TASK PROMPT>
For the material below, return exactly the lines starting at the one holding "Karriere (282, 1218)" and ending at the one holding "Божена Рынска готовится", counting both as part of the range.
### INFORMATION SHOWN
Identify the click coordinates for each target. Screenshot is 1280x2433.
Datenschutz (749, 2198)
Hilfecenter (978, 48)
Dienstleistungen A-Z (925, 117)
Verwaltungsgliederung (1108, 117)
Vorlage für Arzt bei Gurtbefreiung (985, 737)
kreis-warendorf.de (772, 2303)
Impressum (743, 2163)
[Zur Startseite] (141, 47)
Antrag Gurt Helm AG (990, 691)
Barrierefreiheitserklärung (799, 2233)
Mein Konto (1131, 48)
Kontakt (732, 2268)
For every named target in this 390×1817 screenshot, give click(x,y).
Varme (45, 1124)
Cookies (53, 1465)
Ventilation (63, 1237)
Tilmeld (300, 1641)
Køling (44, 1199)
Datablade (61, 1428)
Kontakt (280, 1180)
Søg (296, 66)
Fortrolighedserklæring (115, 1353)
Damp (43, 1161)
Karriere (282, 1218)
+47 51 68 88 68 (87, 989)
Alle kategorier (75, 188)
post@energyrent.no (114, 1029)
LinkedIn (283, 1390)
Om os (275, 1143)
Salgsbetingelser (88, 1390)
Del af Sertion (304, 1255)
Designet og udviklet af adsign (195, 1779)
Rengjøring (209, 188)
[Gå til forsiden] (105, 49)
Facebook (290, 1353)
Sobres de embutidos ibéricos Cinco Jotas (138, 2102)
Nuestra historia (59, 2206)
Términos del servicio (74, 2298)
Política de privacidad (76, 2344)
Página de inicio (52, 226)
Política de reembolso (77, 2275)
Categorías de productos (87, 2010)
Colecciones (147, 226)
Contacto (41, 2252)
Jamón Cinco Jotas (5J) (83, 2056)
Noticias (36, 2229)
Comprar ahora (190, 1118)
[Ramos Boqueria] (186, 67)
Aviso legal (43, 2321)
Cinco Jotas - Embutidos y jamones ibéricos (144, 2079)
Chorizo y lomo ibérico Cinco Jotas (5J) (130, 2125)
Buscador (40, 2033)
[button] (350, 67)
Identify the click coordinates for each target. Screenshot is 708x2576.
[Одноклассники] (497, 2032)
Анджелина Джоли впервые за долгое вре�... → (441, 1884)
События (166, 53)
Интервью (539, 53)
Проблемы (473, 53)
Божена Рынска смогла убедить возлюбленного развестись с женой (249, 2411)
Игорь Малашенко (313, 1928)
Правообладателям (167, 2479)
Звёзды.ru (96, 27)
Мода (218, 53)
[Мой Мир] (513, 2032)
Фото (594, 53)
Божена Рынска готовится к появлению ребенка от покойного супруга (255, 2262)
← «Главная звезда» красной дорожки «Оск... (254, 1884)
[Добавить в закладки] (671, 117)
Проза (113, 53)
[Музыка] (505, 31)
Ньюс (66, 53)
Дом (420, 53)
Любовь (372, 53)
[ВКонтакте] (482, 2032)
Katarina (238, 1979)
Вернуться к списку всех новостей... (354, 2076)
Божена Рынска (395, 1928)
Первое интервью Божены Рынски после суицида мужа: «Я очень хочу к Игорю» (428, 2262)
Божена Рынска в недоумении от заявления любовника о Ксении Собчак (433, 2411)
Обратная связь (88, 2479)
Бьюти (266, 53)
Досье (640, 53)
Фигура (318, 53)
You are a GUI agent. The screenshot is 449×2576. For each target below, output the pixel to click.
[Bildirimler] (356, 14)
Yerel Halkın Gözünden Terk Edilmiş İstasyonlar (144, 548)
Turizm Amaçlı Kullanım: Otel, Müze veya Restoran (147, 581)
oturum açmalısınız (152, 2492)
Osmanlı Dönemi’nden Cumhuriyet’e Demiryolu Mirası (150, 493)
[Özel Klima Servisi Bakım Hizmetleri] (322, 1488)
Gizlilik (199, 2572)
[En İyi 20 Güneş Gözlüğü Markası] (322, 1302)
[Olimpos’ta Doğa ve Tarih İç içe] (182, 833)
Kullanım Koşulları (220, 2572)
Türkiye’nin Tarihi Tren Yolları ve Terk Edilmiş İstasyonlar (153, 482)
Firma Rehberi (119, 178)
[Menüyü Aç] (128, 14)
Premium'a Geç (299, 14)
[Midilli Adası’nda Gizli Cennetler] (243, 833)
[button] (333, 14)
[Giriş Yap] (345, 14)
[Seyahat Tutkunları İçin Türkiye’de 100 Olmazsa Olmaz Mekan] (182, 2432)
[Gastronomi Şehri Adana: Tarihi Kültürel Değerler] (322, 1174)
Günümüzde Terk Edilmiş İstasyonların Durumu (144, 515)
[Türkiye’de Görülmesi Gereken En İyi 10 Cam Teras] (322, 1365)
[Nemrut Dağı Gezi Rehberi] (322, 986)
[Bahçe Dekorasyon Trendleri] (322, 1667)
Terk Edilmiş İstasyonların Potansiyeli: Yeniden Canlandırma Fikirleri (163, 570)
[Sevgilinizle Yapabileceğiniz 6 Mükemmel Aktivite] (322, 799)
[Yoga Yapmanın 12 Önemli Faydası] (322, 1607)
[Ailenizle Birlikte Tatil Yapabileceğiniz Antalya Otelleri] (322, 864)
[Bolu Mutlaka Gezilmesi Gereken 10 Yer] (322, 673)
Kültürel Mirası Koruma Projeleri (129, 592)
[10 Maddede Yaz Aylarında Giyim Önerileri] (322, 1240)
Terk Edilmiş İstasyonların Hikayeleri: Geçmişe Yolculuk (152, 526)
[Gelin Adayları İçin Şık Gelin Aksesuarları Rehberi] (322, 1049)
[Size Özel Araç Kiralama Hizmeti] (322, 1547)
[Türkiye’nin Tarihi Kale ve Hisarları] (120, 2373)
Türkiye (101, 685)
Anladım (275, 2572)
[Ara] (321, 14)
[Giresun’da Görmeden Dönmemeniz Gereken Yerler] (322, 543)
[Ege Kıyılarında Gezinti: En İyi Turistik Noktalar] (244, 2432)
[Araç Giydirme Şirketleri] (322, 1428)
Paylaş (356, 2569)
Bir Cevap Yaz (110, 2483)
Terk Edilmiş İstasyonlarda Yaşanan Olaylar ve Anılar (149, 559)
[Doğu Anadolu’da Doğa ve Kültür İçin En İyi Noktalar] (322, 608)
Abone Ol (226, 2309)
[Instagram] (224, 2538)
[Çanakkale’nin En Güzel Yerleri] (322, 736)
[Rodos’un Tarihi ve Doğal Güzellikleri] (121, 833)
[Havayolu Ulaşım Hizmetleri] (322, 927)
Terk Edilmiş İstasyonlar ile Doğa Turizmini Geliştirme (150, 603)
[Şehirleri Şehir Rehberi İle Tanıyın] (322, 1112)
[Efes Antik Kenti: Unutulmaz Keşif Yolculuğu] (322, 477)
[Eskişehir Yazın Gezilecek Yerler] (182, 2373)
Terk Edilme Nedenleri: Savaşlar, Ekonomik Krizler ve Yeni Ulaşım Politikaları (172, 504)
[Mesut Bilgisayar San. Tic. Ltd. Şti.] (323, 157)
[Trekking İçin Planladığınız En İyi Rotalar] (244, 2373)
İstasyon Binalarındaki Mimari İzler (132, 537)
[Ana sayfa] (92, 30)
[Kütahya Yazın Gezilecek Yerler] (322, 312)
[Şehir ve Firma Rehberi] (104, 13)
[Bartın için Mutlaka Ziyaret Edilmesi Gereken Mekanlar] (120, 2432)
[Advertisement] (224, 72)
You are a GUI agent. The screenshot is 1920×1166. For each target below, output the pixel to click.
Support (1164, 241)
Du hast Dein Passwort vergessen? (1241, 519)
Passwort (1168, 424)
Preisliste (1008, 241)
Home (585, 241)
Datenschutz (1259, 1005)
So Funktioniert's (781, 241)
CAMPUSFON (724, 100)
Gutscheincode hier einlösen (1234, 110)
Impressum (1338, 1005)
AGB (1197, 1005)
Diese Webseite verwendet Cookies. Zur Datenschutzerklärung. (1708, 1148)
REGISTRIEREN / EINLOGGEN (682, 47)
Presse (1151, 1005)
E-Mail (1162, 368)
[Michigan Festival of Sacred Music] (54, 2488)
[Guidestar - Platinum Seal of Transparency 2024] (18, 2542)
######
ANSWER TO THIS PROBLEM>
Karriere (282, 1218)
+47 51 68 88 68 (87, 989)
Alle kategorier (75, 188)
post@energyrent.no (114, 1029)
LinkedIn (283, 1390)
Om os (275, 1143)
Salgsbetingelser (88, 1390)
Del af Sertion (304, 1255)
Designet og udviklet af adsign (195, 1779)
Rengjøring (209, 188)
[Gå til forsiden] (105, 49)
Facebook (290, 1353)
Sobres de embutidos ibéricos Cinco Jotas (138, 2102)
Nuestra historia (59, 2206)
Términos del servicio (74, 2298)
Política de privacidad (76, 2344)
Página de inicio (52, 226)
Política de reembolso (77, 2275)
Categorías de productos (87, 2010)
Colecciones (147, 226)
Contacto (41, 2252)
Jamón Cinco Jotas (5J) (83, 2056)
Noticias (36, 2229)
Comprar ahora (190, 1118)
[Ramos Boqueria] (186, 67)
Aviso legal (43, 2321)
Cinco Jotas - Embutidos y jamones ibéricos (144, 2079)
Chorizo y lomo ibérico Cinco Jotas (5J) (130, 2125)
Buscador (40, 2033)
[button] (350, 67)
Identify the click coordinates for each target. Screenshot is 708x2576.
[Одноклассники] (497, 2032)
Анджелина Джоли впервые за долгое вре�... → (441, 1884)
События (166, 53)
Интервью (539, 53)
Проблемы (473, 53)
Божена Рынска смогла убедить возлюбленного развестись с женой (249, 2411)
Игорь Малашенко (313, 1928)
Правообладателям (167, 2479)
Звёзды.ru (96, 27)
Мода (218, 53)
[Мой Мир] (513, 2032)
Фото (594, 53)
Божена Рынска готовится к появлению ребенка от покойного супруга (255, 2262)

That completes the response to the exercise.